» WORK REQUIRED: In the records below, find the line containing "How do I perform: Open" and transcribe it and every line after it exactly; leave the pictures out.

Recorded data
╭──

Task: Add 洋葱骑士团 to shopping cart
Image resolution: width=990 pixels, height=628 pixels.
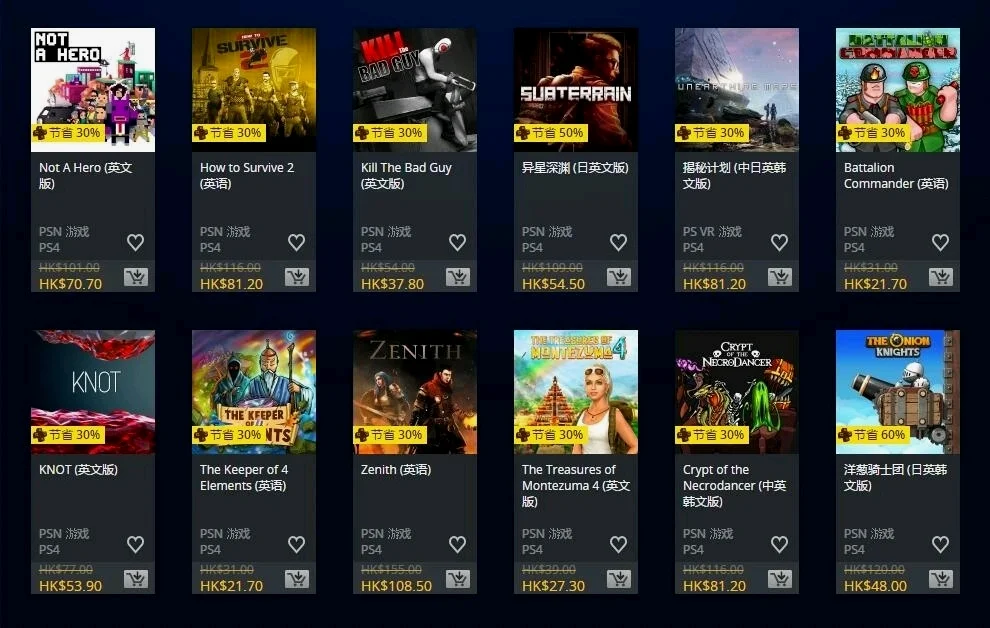Action: [x=941, y=578]

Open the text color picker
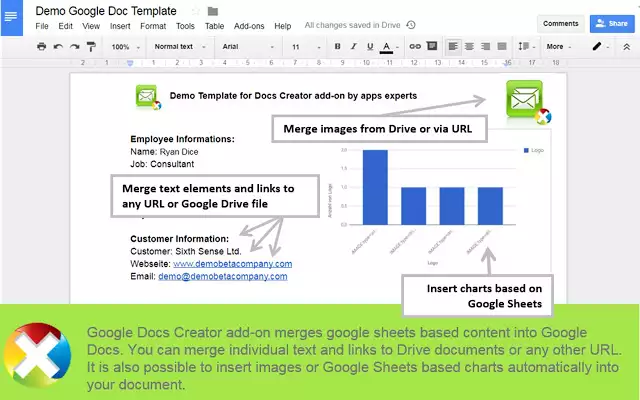387,46

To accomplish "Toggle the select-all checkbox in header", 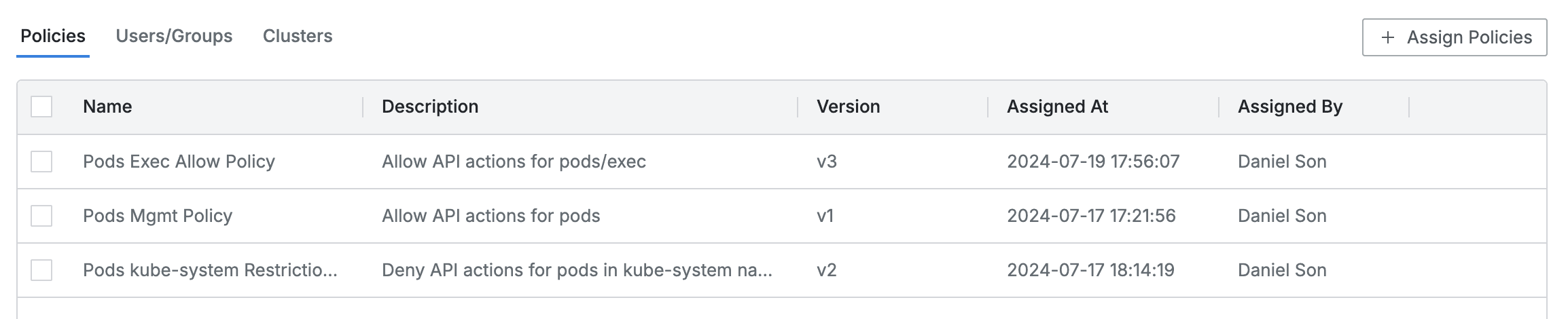I will [41, 107].
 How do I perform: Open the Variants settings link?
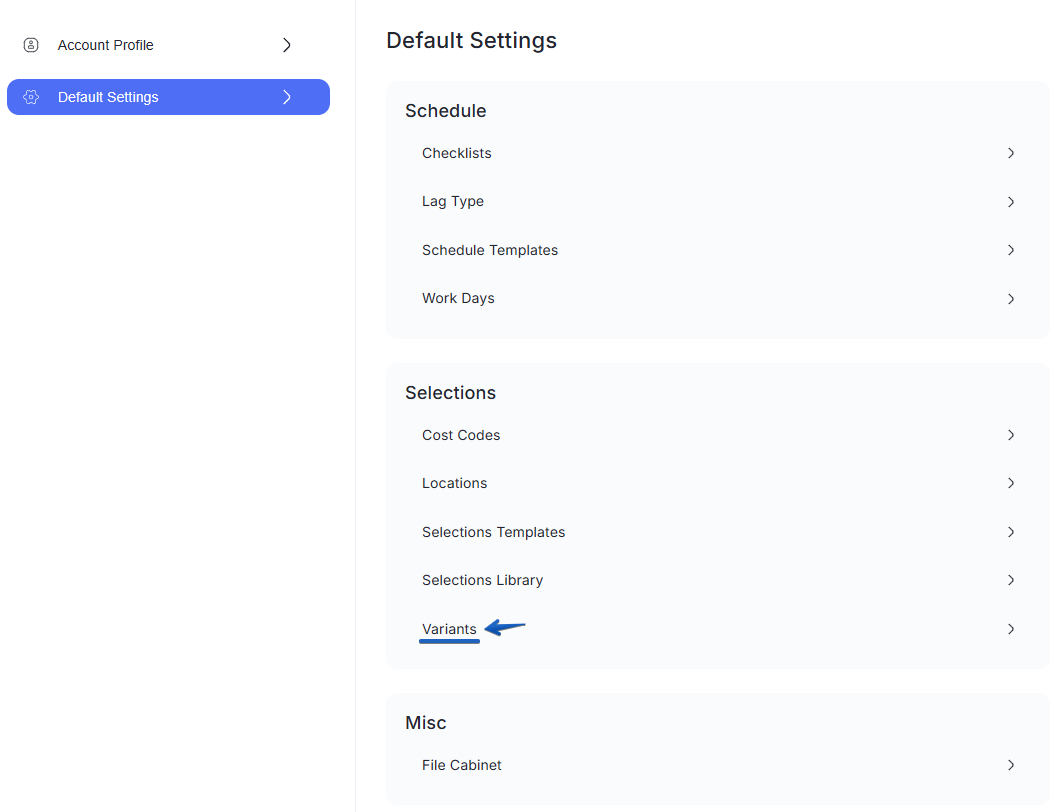point(449,629)
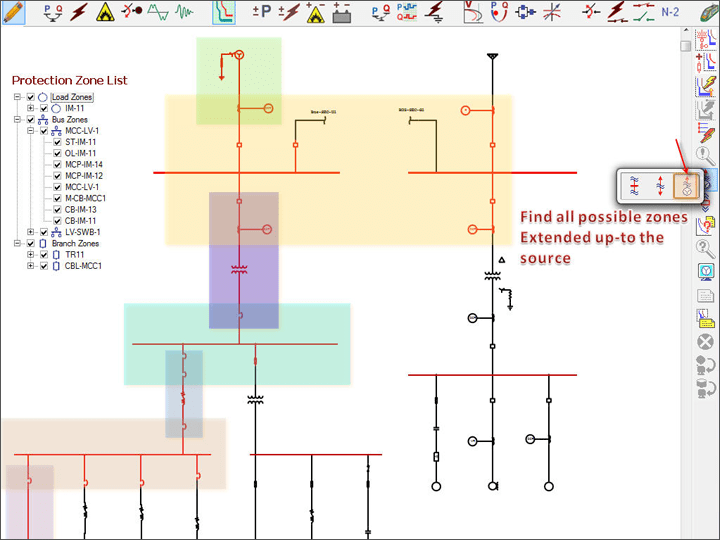This screenshot has height=540, width=720.
Task: Select the highlighted zones-up-to-source icon in popup
Action: point(685,186)
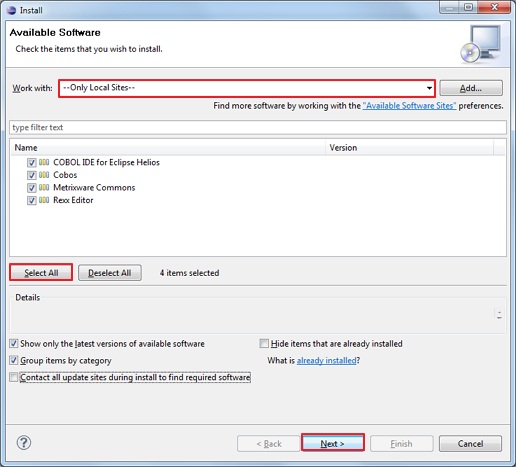Open the Work with dropdown arrow

(x=429, y=88)
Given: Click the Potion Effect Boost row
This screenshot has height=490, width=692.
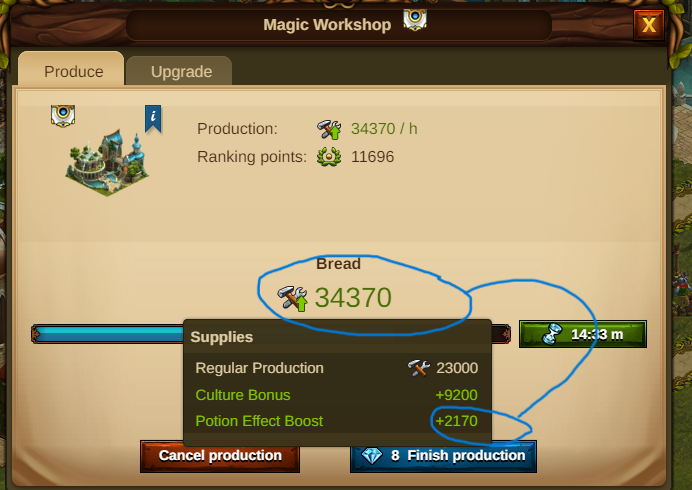Looking at the screenshot, I should (x=336, y=421).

╰──

» TASK OUTPUT:
 How do I perform: Open the Variants settings link?
point(449,629)
This screenshot has height=540, width=720.
Task: Select the highlighted zones-up-to-source icon in popup
Action: point(685,186)
Open the Work with dropdown arrow

(x=429, y=88)
Given: Click the Potion Effect Boost row
This screenshot has height=490, width=692.
Looking at the screenshot, I should (x=336, y=421).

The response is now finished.